# [Your goal]
Your answer must be an exact copy of the lines from the one holding "Instruction: Select the" through the last line of the entries below, with nothing added.

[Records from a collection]
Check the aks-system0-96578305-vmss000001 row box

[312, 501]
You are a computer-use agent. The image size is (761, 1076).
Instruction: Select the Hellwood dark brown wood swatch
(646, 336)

# [Completed task]
Instruction: Select the Hellwood dark brown wood swatch
(646, 336)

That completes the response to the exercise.